— Lista de tarefas —
a. Segundo o trecho sobre Lc 14,25-33, o que significa "odiar" na linguagem bíblica?
b. Diga se cada afirmação concorda com o trecho sobre Lc 14,25-33, respondendo sim ou não e citando as palavras do trecho que decidem: (i) Jesus sabia que nem todos os que o acompanhavam queriam ser seus discípulos. (ii) Jesus suavizou suas palavras para não perder seguidores. (iii) O evangelista diz que pequenos grupos acompanhavam Jesus.
c. Dê continuidade ao trecho sobre Lc 14,25-33 a partir da última frase apresentada.

— Trecho —
┄┄┄┄┄┄┄┄┄┄┄┄┄┄┄┄┄┄┄┄

XXIII Domingo do Tempo Comum: Lc 14,25-33 - Andar junto a alguém não é segui-lo

Por: Dom André Vital Félix da Silva, SCJ

A autoridade do ensinamento de Jesus, a sua coerência de vida, sem contar os muitos milagres que realizou, tudo isso exercia sobre as pessoas uma força irresistível de atração. A experiência pessoal e marcante com o Profeta de Nazaré convertia-se em propaganda natural; as pessoas miraculadas, ou mesmo aquelas que provavam da sua misericórdia, ao serem acolhidas, perdoadas, consideradas e tratadas como gente por Ele, tornavam-se as provas mais convincentes de que valia a pena ir ao encontro desse personagem extraordinário, apesar de não ter nada de fantástico como origem humana. Em muitas passagens do evangelho, vemos como as pessoas reagem diante de Jesus, considerando-o um grande profeta, um homem de sabedoria incontestável. Por outro lado, à medida que vão tomando consciência das exigências para segui-lo, alguns abandonam-no pelo caminho ou mesmo tornam-se seus opositores. Jesus tem consciência de que nem todas aquelas pessoas que engrossavam as multidões que o acompanhavam estavam dispostas a tornar-se discípulos seus. Por isso, aproveita algumas ocasiões para esclarecer que andar junto com ele não é a mesma coisa que segui-lo.
A perícope deste XXIII Domingo do Tempo Comum nos proporciona uma urgente e necessária reflexão sobre o verdadeiro significado de ser discípulo de Jesus. O evangelista inicia dizendo: “Grandes multidões o acompanhavam”; faz questão de sublinhar uma diferença entre acompanhar (grego: suveporeuonto, andar junto, viajar junto com alguém, acompanhar) e aquilo que, logo em seguida, Jesus propõe como desafio de quem quer perseverar no seu seguimento: “Quem não carrega a sua cruz e não vem após mim, não pode ser meu discípulo”. Pode parecer sutil a distinção, mas indica a grande diferença. Não basta apenas ir junto, estar do lado; para ser discípulo de Jesus é preciso tomar a cruz e ir atrás dele. Impressiona a clareza de Jesus ao dirigir-se às multidões; Ele não tem medo de perder “clientes” ao pronunciar estas duras palavras: “Se alguém vem a mim e não odeia pai e mãe, mulher, filhos, irmãos, irmãs e a própria vida, não pode ser meu discípulo”.  Na linguagem bíblica (hebraísmo), “odiar” significa “amar menos” (cf. Lc 9,57-62), isto é, colocar em segundo plano; relativizar até mesmo o que consideramos mais valioso na nossa existência (a família, e a própria vida).

┄┄┄┄┄┄┄┄┄┄┄┄┄┄┄┄┄┄┄┄

— Material fornecido —
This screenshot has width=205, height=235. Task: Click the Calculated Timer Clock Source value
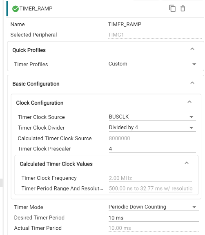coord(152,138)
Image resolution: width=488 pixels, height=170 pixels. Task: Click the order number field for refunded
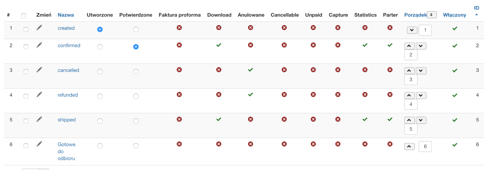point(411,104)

┄┄┄┄┄┄┄┄┄┄┄┄┄┄┄┄┄┄┄┄

— Respostas em ordem —
a. Significa "amar menos", isto é, colocar em segundo plano.

b.
(i) Sim: "Jesus tem consciência de que nem todas aquelas pessoas que engrossavam as multidões que o acompanhavam estavam dispostas a tornar-se discípulos seus."
(ii) Não: "Ele não tem medo de perder “clientes” ao pronunciar estas duras palavras"
(iii) Não: "Grandes multidões o acompanhavam"

c.
Pois seguir (tomar o caminho) exige a disposição de deslocar-se, desinstalar-se, a fim de   fazer opções que implicam renúncia, desapego, abandono de projetos pessoais, autêntica conversão. E isto só é possível quando tomamos uma decisão pessoal, pois nem sempre é possível esperar que os outros, sobretudo aqueles que nos são mais próximos, decidam da mesma maneira que a nossa. O seguimento de Cristo só se concretiza a partir de opções pessoais livres e responsáveis; nunca é fruto de assembleísmos nem de aclamações de maioria. Não se segue a Cristo perdido na multidão, mas estabelecendo com Ele um relacionamento que favoreça o conhecimento da sua pessoa e de seus ensinamentos; consequentemente, a adesão pessoal a Cristo impulsiona à comunhão com quem encontramos no mesmo caminho.
O seguimento de Cristo não exige uma fidelização garantida por uma frequência a um grupo ou mesmo pelo compromisso com atividades realizadas na comunidade, mas a fidelidade do discípulo está na autenticidade de um seguimento marcado pela disposição de tomar a cruz. Contudo, a cruz não aponta apenas para um sofrimento, não é somente a certeza da morte que se vai enfrentar, mas a cruz é o sinal inconfundível para discernir qual o caminho que estamos tomando e a quem estamos seguindo. A cruz sem Jesus é símbolo de um sofrimento sem sentido, de um sofredor covarde que a abandonou. Porém, Jesus sem a cruz é a manipulação mais alienante de um suposto cristianismo que para garantir multidões, atraídas pela “fé” que assegura o show, abandona o seguimento autêntico que exige do discípulo a coragem para carregar a cruz, e torna-se apenas um clube religioso para prover aos seus fiéis clientes as vantagens, os bônus e créditos da sua propaganda enganosa, traindo as palavras do próprio Senhor a quem dizem seguir.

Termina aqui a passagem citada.